DIRECTIONS FOR THIS TASK: Please pick out and copy every line in the records below that contains the word "Collapse", matching its capitalization exactly.

[Stored items]
>> Start

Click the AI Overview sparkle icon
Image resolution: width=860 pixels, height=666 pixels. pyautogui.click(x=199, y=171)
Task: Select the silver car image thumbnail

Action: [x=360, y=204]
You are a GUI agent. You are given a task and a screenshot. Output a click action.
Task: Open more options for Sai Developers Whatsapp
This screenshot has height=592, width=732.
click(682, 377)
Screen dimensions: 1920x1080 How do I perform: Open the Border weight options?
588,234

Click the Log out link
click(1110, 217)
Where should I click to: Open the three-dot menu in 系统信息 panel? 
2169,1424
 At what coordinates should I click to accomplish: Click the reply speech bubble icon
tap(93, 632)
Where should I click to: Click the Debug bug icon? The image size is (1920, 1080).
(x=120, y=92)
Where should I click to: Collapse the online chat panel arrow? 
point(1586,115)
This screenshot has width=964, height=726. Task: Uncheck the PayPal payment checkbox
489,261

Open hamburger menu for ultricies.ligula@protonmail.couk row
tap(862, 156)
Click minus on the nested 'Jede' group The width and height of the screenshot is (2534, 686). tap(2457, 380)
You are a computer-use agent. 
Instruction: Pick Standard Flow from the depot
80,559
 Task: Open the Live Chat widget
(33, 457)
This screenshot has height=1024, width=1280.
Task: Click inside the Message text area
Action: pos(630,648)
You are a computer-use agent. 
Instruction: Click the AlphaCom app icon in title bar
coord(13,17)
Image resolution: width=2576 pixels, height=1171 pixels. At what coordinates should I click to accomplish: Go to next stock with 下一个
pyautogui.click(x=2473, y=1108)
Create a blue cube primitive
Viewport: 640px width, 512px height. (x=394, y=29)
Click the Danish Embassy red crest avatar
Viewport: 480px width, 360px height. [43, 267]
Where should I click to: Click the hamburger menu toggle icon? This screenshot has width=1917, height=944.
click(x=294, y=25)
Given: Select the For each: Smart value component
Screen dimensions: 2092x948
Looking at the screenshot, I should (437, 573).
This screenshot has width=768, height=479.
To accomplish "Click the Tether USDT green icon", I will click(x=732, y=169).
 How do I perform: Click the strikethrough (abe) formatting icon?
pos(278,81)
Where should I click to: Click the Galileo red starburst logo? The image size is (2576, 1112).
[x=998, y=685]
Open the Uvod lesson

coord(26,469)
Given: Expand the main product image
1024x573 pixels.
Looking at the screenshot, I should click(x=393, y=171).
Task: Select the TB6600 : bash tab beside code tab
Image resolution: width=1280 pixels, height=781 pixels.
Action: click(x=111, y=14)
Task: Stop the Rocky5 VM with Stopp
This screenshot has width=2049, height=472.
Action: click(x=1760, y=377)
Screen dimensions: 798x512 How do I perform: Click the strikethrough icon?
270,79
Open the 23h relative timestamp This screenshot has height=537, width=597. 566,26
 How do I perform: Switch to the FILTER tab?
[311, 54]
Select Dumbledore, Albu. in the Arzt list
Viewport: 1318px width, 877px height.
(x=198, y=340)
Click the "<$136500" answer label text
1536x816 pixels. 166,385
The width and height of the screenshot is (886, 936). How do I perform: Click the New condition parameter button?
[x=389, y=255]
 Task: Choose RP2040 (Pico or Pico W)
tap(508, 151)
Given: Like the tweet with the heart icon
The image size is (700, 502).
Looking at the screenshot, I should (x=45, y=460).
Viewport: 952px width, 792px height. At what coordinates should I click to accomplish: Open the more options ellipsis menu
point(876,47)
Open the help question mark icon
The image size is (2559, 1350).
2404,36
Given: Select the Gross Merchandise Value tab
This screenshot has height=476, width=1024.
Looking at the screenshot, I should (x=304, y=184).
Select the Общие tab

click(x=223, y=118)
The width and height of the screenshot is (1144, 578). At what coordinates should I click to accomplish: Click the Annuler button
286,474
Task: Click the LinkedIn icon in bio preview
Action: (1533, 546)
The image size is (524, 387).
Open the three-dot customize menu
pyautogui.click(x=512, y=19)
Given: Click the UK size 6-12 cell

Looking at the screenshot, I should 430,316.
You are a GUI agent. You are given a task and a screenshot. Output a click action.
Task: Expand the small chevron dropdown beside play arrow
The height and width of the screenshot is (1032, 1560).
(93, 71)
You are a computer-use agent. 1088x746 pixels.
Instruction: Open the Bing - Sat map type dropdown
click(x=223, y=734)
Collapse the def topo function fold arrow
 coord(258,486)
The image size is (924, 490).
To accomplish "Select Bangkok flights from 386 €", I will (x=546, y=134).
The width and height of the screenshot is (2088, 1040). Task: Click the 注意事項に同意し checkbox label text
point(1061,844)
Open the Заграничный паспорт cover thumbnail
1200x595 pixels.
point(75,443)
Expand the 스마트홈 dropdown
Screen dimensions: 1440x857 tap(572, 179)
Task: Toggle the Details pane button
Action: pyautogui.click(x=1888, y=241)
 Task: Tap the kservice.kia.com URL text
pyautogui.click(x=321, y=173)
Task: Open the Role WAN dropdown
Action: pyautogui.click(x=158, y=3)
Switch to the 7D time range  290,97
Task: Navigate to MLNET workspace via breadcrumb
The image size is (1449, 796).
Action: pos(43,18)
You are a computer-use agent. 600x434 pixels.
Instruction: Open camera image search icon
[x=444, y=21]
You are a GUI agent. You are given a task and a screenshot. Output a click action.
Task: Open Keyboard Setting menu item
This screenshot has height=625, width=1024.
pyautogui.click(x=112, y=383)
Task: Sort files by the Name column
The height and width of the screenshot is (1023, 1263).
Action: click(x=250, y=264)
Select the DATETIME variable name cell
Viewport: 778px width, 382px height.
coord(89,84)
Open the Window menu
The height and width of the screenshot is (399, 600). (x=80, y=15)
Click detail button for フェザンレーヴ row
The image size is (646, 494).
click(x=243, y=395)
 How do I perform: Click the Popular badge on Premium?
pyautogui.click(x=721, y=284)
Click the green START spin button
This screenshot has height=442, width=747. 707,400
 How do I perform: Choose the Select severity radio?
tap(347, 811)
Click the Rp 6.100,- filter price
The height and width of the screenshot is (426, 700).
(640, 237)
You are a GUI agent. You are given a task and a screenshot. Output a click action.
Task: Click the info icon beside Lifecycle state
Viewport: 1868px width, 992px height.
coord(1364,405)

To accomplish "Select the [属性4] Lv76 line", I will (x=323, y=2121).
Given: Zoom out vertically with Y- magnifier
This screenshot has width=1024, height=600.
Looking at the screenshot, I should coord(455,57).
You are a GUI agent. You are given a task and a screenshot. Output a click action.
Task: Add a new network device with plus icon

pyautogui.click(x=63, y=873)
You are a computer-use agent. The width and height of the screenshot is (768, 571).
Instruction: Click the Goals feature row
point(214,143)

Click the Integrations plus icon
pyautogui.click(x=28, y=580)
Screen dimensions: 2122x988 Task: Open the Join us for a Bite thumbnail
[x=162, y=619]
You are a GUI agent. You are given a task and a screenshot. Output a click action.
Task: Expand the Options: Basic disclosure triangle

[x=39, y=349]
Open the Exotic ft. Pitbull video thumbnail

>> End

THE COMPLETED TASK:
Where should I click to: Collapse the online chat panel arrow? 
Collapse the def topo function fold arrow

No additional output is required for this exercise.